Data excerpts:
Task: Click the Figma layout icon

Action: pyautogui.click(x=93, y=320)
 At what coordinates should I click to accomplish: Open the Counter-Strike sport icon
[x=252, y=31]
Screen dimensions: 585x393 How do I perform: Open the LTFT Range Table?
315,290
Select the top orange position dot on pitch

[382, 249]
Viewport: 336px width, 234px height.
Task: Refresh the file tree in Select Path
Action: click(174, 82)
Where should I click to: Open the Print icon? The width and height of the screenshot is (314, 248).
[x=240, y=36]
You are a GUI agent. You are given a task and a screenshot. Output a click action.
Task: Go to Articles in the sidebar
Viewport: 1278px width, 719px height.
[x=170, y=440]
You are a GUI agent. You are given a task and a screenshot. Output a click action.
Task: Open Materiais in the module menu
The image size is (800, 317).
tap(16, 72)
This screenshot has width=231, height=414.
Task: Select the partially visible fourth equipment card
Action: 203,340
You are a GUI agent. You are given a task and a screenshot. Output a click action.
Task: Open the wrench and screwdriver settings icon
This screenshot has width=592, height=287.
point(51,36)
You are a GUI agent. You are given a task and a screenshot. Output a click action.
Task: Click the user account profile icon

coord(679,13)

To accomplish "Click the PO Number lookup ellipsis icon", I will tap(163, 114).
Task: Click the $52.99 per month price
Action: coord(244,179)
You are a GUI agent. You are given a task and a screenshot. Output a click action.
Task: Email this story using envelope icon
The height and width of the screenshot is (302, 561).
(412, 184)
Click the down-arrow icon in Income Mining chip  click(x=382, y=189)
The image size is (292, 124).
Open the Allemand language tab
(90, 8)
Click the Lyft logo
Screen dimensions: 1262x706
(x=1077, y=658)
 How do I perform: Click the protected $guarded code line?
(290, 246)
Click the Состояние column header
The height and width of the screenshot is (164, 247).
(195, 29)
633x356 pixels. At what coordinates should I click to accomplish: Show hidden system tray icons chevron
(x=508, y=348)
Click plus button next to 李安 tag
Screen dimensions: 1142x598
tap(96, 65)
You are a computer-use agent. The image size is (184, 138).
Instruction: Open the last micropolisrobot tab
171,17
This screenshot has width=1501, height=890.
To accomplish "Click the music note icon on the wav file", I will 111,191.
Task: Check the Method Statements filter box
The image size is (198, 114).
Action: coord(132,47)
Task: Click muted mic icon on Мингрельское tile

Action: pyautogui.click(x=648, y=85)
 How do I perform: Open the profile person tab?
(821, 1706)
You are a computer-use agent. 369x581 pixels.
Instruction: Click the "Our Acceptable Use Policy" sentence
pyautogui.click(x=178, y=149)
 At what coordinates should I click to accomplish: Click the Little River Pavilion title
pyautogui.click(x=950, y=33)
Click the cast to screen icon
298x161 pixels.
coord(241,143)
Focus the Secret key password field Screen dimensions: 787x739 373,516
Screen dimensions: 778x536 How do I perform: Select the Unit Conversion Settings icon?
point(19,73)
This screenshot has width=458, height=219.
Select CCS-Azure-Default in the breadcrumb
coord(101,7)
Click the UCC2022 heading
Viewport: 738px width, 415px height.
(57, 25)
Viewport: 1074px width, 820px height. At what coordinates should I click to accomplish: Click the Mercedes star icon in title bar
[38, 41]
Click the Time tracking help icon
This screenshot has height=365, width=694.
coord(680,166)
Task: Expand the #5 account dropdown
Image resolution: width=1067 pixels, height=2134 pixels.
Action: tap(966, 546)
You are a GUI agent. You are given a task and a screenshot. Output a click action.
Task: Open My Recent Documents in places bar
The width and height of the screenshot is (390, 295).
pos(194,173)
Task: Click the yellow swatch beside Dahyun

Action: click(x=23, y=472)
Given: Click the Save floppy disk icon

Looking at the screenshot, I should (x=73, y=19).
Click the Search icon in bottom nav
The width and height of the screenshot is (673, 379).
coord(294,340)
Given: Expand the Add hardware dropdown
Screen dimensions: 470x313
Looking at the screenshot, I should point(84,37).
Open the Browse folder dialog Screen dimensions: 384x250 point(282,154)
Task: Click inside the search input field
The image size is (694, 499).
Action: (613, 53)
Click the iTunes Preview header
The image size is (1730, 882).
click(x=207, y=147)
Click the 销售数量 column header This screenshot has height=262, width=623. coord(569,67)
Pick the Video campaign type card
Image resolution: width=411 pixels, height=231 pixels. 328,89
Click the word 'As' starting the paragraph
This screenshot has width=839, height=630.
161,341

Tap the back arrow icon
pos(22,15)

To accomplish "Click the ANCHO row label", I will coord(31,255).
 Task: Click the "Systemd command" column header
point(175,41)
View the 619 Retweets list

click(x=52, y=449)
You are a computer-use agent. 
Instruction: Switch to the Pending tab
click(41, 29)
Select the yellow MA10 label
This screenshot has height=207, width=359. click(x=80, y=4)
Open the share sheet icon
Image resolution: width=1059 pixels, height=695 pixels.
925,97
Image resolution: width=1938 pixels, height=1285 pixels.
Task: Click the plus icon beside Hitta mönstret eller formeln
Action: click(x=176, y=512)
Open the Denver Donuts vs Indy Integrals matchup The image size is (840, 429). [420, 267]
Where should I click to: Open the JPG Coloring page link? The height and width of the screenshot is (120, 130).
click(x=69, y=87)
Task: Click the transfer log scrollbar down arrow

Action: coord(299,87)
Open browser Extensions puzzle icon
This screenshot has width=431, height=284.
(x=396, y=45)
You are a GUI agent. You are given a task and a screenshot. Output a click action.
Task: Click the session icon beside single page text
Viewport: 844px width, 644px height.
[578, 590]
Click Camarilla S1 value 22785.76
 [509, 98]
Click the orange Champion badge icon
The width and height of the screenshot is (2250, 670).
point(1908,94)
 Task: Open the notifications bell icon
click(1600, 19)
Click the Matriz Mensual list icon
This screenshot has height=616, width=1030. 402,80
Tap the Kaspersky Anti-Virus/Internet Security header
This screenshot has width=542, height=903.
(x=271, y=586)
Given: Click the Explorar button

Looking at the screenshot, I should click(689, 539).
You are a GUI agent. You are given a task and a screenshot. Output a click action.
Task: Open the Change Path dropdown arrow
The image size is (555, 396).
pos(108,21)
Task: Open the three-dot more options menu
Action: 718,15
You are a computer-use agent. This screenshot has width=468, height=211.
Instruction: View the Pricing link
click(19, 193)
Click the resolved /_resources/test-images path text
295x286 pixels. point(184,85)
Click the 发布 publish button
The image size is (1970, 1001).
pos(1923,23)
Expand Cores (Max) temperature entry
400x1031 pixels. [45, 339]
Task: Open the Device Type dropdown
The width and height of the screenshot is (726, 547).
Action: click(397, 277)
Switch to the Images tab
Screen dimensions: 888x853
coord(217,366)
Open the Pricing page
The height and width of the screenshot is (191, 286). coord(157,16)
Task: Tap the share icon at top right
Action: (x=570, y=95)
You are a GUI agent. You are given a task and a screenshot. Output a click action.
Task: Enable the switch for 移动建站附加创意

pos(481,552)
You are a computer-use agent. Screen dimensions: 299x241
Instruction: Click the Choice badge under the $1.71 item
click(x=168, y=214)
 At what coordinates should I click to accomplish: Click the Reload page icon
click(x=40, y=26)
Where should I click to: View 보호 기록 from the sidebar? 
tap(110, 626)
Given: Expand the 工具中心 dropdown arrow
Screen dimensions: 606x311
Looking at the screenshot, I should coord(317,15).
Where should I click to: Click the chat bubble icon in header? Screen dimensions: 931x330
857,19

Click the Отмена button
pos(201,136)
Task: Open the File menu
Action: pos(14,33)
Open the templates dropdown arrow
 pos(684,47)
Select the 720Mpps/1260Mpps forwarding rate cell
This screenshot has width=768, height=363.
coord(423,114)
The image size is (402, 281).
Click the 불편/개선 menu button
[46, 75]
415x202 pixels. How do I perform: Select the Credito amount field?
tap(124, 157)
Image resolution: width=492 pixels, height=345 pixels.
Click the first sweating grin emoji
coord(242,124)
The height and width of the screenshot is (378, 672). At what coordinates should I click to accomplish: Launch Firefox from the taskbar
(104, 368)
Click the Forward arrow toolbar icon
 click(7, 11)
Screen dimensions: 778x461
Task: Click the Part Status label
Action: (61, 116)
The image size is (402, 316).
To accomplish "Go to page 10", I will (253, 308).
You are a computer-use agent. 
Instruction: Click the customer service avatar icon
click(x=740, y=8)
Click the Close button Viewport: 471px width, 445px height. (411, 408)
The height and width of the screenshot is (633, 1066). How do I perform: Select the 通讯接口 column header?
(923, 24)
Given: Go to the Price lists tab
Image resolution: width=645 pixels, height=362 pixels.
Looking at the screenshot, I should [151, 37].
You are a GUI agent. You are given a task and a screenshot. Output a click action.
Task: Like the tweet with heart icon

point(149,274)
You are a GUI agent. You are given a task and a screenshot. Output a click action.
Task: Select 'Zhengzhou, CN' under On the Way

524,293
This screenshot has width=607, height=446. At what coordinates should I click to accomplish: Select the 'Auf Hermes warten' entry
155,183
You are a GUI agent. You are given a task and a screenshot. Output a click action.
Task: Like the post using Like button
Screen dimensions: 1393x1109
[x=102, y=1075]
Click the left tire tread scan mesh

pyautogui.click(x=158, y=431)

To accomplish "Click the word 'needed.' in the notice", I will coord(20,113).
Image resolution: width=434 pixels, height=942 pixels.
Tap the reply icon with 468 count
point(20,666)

WHAT YOU ARE ASKED TO DO: Starting with the first line above and ending with the line that holds "Task: Go to Articles in the sidebar", restate each line word for word and add nothing else.

WRITTEN RESPONSE:
Task: Click the Figma layout icon

Action: pyautogui.click(x=93, y=320)
 At what coordinates should I click to accomplish: Open the Counter-Strike sport icon
[x=252, y=31]
Screen dimensions: 585x393 How do I perform: Open the LTFT Range Table?
315,290
Select the top orange position dot on pitch

[382, 249]
Viewport: 336px width, 234px height.
Task: Refresh the file tree in Select Path
Action: click(174, 82)
Where should I click to: Open the Print icon? The width and height of the screenshot is (314, 248).
[x=240, y=36]
You are a GUI agent. You are given a task and a screenshot. Output a click action.
Task: Go to Articles in the sidebar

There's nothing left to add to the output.